Write access at the set level allows you to add new data entries (i.e., records) to a dataset.

In the SETS: section of the schema, each NAME statement is terminated with a semicolon (";") and followed by an ENTRY statement. The ENTRY statement begins a list of data items that will make up the data entries (i.e., records) in this dataset. Figure 3 shows that the SALES dataset begins with three items: ACCOUNT, DATE, and PART-NO. To see the rest of the items, refer to the entire schema as shown in Figure 2.

Search Items

Some of the items in a detail dataset will be designated as "search items." These are items that will be used to do keyed searches of the entries in the dataset. You can easily spot the search items in a schema, because they are always followed by one of the other dataset names in parenthesis.

For example, look at the ENTRY statement for the DETAIL dataset called SALES that appears in Figure 3. The first item in the SALES dataset is ACCOUNT. You can tell that ACCOUNT is a search item because it's immediately followed by the parenthesized word CUSTOMER, which is the name of one of the other datasets in this database. The name of a search item's master dataset is the word that appears in the schema in parenthesis after the search item.

Using Search Items

Because ACCOUNT is a search item, an application program can use it to locate the data entry (or entries) in the SALES dataset having a specified value in the "ACCOUNT" item. For example, IMAGE/SQL can quickly locate the record (or records) with a specific value such as "JS-123." IMAGE/SQL will find these data entries very quickly--that is, without having to search through the entire SALES dataset to find them.

This is one of the key differences between IMAGE/SQL and the old KSAM access method.
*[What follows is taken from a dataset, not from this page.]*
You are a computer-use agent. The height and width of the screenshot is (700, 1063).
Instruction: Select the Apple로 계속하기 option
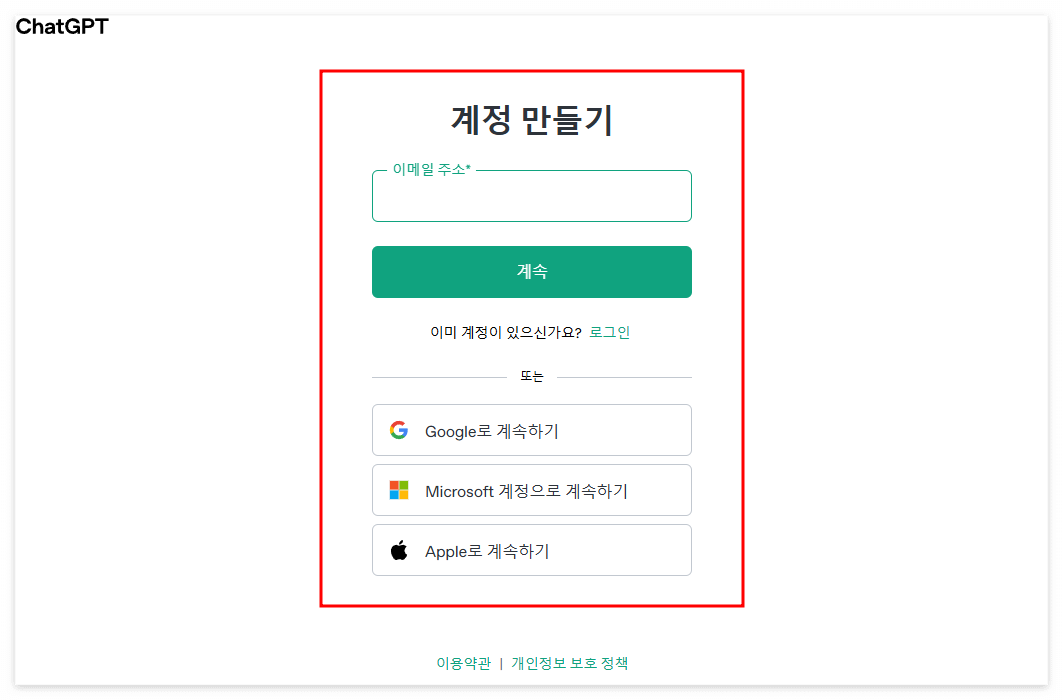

Like IMAGE/SQL, KSAM allows you to find records with specific values. The difference is that CM KSAM locates the records by doing a binary search of the entire file. IMAGE/SQL uses a very efficient search algorithm that usually leads it directly to the record you're looking for.
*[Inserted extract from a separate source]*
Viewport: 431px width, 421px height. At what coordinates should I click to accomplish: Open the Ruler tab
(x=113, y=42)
In order to be able to perform keyed access for search items, IMAGE/SQL maintains a master dataset for each search item that you define in the schema. Each master dataset will contain an index of the search items. In the case of the search item called ACCOUNT (shown in Figure 3), the corresponding master dataset is the one named CUSTOMER.
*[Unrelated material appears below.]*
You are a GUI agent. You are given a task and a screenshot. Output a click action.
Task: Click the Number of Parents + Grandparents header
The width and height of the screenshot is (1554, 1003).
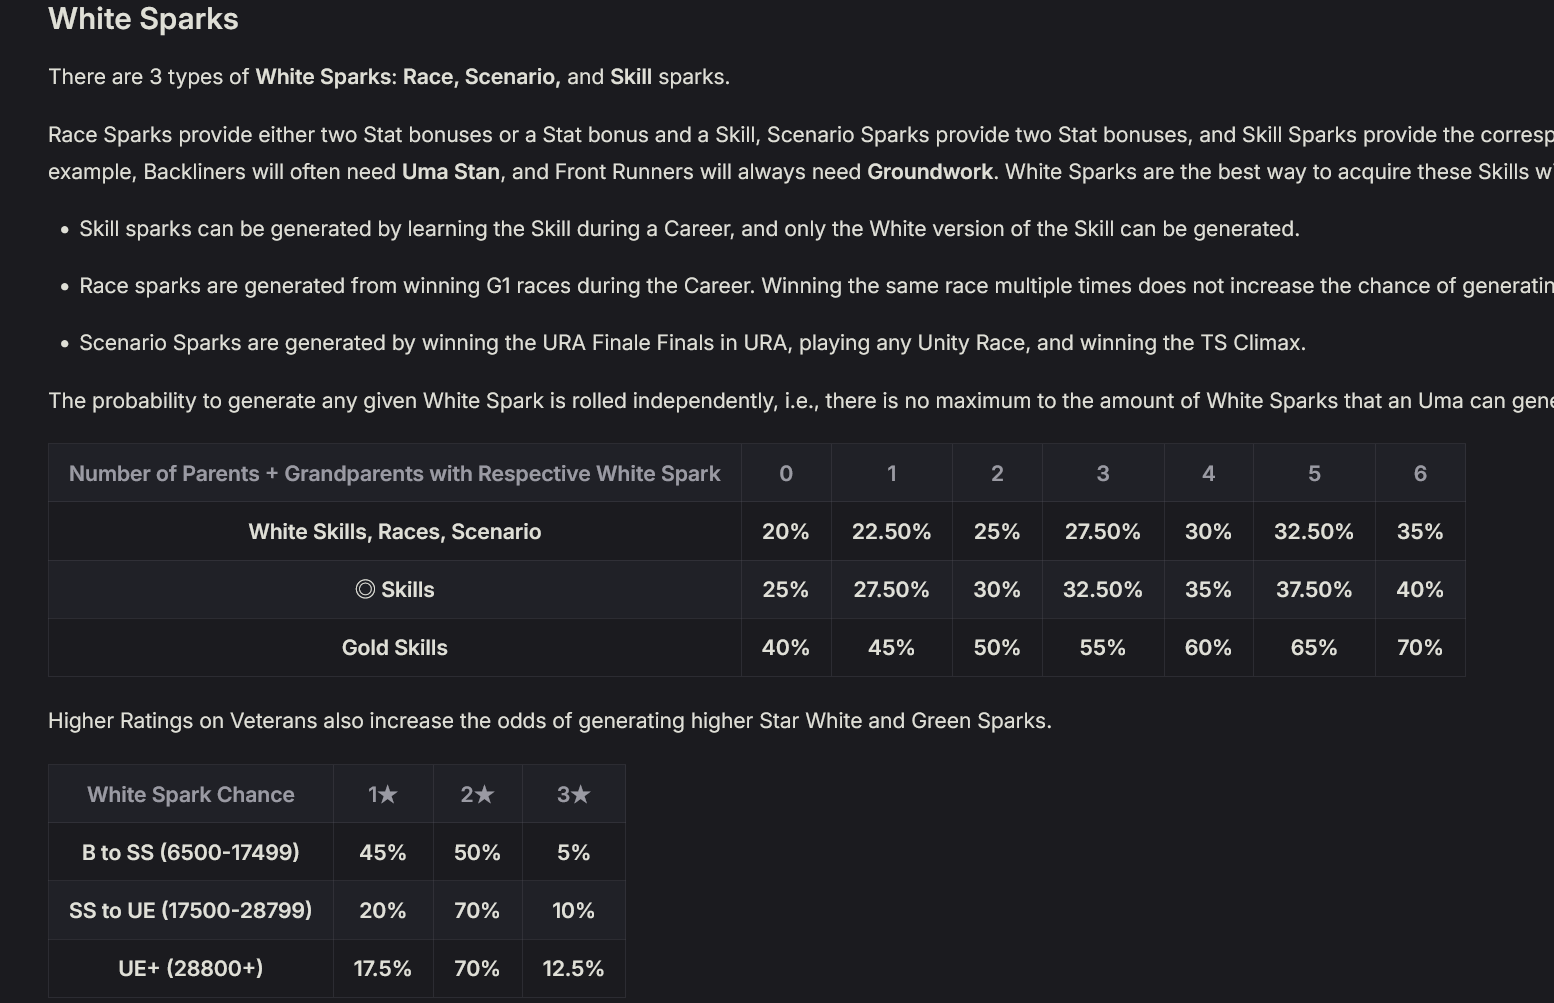click(395, 473)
Suppose our SALES dataset contains 500,000 entries (representing 500,000 orders). If every record in SALES had a unique account number, there would also be 500,000 records in the CUSTOMER dataset.

But suppose that you had only 1,000 customers. This would mean that there would be, on the average, about 500 orders for each customer. The CUSTOMER set would have only 1,000 records in it, and a given account number could appear on many different records in the SALES dataset.

In other words, it would mean that each customer account could have multiple orders open at the same time--which I think you'll agree would generally be a desirable situation. In that case, IMAGE/SQL would place 1,000 records (one for each unique ACCOUNT) in the CUSTOMER dataset.

Look again at Figure 3, this time examining the code that defines the DATE-MASTER dataset. Like the CUSTOMER dataset, DATE-MASTER is a master dataset that contains an index of the data items in the SALES dataset.

This time, however, the search item that links DATE-MASTER to SALES is the DATE data-item. IMAGE/SQL will create a record in DATE-MASTER for every unique DATE that appears in the SALES dataset.

Given any date, the corresponding record in DATE-MASTER will be used as an index to quickly lead application programs to the detail dataset record (or records) that bear that date.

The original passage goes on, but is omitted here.